● WHAT TO PRODUCE
Convert the material, starting with the line that contains "Está escrito (130, 62)" and going on through the last line, into a Markdown table with the columns Row and Text. Number each line in Row, put the line itself in Text, and leave out blank lines.

● RECORDED DATA
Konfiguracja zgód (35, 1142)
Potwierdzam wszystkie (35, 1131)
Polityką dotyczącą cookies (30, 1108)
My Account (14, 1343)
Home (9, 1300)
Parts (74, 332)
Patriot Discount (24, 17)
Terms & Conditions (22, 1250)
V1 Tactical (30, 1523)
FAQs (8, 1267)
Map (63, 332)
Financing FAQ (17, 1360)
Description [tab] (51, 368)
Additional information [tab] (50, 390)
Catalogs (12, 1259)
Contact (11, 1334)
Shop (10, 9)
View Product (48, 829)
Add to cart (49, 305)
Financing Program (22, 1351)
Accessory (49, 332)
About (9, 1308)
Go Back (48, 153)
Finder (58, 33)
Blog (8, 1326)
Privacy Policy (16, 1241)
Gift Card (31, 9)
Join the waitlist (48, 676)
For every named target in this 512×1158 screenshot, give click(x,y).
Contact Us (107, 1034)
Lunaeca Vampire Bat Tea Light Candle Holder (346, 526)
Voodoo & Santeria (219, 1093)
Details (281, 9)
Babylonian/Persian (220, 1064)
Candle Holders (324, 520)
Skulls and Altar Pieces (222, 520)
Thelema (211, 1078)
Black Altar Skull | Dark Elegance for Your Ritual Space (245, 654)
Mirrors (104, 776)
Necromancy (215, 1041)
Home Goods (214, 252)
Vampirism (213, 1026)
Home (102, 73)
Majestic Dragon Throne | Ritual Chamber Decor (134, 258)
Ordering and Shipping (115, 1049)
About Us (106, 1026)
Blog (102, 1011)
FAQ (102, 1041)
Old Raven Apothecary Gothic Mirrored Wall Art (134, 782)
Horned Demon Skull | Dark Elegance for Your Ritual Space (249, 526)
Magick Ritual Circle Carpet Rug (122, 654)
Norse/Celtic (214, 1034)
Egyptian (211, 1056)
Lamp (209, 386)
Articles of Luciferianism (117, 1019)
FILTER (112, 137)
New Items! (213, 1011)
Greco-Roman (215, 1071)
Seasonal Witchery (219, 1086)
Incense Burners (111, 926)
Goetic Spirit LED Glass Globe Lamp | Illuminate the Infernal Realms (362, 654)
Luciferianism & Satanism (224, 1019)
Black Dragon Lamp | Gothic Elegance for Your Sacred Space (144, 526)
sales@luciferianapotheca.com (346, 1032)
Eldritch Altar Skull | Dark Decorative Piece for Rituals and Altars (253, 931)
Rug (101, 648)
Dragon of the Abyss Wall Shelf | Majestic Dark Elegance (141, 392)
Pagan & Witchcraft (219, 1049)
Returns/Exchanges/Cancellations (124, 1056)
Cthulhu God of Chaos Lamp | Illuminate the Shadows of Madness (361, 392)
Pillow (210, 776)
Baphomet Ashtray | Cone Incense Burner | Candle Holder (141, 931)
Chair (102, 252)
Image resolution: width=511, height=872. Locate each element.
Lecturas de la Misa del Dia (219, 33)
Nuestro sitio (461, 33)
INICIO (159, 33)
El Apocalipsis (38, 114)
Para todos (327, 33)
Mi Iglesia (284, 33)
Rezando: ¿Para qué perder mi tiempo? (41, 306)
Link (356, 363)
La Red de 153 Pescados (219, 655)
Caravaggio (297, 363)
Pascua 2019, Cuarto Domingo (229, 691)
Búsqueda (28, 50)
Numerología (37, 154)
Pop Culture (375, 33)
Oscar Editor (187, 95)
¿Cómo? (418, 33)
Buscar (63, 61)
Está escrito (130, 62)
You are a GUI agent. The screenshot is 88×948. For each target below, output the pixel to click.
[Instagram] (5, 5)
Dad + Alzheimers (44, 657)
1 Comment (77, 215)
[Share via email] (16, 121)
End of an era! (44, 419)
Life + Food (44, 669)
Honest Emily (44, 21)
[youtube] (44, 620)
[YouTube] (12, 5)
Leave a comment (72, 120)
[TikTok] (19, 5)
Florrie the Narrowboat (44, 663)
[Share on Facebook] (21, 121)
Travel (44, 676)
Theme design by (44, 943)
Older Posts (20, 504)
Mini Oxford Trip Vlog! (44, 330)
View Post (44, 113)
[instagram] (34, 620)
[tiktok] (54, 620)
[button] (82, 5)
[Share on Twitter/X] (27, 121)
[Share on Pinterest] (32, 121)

● SOLUTION TO THIS PROBLEM
| Row | Text |
|---|---|
| 1 | Está escrito (130, 62) |
| 2 | You are a GUI agent. The screenshot is 88×948. For each target below, output the pixel to click. |
| 3 | [Instagram] (5, 5) |
| 4 | Dad + Alzheimers (44, 657) |
| 5 | 1 Comment (77, 215) |
| 6 | [Share via email] (16, 121) |
| 7 | End of an era! (44, 419) |
| 8 | Life + Food (44, 669) |
| 9 | Honest Emily (44, 21) |
| 10 | [youtube] (44, 620) |
| 11 | [YouTube] (12, 5) |
| 12 | Leave a comment (72, 120) |
| 13 | [TikTok] (19, 5) |
| 14 | Florrie the Narrowboat (44, 663) |
| 15 | [Share on Facebook] (21, 121) |
| 16 | Travel (44, 676) |
| 17 | Theme design by (44, 943) |
| 18 | Older Posts (20, 504) |
| 19 | Mini Oxford Trip Vlog! (44, 330) |
| 20 | View Post (44, 113) |
| 21 | [instagram] (34, 620) |
| 22 | [tiktok] (54, 620) |
| 23 | [button] (82, 5) |
| 24 | [Share on Twitter/X] (27, 121) |
| 25 | [Share on Pinterest] (32, 121) |